O Segredo de Brokeback Mountain (2005)
Direção: Ang Lee
Elenco: Heath Ledger, Jake Gyllenhaal, Randy Quaid, Anne Hathaway, Michelle Williams.
Gilvan Marçal - gilvan@gmail.com
Excelente crítica, Gilvan.
ResponderExcluirAcho que não resta nada a falar. Vc acha que Jack foi realmente assassinado ou aquelas imagens são fruto da imaginação de Ennis?
um abraço, Marcos
Grande Amigo
ResponderExcluirAgradeço pelo elogio, estava precisando. Senti uma dificuldade tremenda em fazer essa crítica.
A cena do suposto assassinato de Jack é tão sutil que cria inúmeras interpretações. Talvez o pneu tenha estourado mesmo, mas é mais facil acreditar que ele tenha sentido o peso do prencoceito. Só um diretor oriental como Ang Lee teria tanta sutileza. É uma cena que vai ser discutida por anos. Cada um pode interpretá-la como quiser. Ai que está a beleza, e por isso considero o filme obra prima.
Meu ponto de vista é que realmente aconteceu o assassinato. Jack era a vontade com sua sexualidade. Ele queria ter relações sexuais, mas não aguentava esperar as temporadas com Ennis. A cena do México elucida isso. Com certeza ele deve ter tentado algo na região onde residia e assim teve o trágico final.
É isso mesmo, acho que essa sutileza do diretor permite enquadrar o filme como um grande filme (sem falar no roteiro, fotografia, atores, etc...).

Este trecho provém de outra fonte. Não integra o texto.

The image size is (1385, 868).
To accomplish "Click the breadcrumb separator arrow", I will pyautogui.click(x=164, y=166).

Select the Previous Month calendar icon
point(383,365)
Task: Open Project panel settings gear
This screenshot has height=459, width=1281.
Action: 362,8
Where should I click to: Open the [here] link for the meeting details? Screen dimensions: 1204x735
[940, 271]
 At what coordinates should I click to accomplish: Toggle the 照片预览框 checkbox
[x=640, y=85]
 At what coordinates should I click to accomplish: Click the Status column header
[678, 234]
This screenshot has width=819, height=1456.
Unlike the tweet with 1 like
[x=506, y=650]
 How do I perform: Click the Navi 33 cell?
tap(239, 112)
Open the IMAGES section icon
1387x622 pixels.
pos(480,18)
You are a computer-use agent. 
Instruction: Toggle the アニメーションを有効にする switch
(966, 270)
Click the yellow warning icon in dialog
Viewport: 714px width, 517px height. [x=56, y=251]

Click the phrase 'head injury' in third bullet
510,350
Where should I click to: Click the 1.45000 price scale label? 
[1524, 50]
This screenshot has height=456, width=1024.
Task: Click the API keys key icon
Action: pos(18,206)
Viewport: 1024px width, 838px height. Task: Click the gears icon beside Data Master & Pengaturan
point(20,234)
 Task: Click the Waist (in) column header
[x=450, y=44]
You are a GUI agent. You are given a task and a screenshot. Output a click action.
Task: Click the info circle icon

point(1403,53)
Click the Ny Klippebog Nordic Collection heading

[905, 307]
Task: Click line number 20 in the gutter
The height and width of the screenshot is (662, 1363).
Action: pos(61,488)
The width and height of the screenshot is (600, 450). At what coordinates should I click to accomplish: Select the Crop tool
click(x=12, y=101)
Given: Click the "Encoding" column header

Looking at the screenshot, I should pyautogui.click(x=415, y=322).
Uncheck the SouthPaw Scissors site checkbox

ResponderExcluirAssisti Weather Man e gostei muito também. É incrível como Nicolas Cage oscila tanto nas suas interpretações. Ele está muito bem nesse filme.
Um abraço, Marcos
Gostei muito de "O Segredo de Brokeback Mountain". Estou até terminando a crítica... Adorei "O Sol de Cada Manhã" e Nicolas Cage está realmente maravilhoso nele!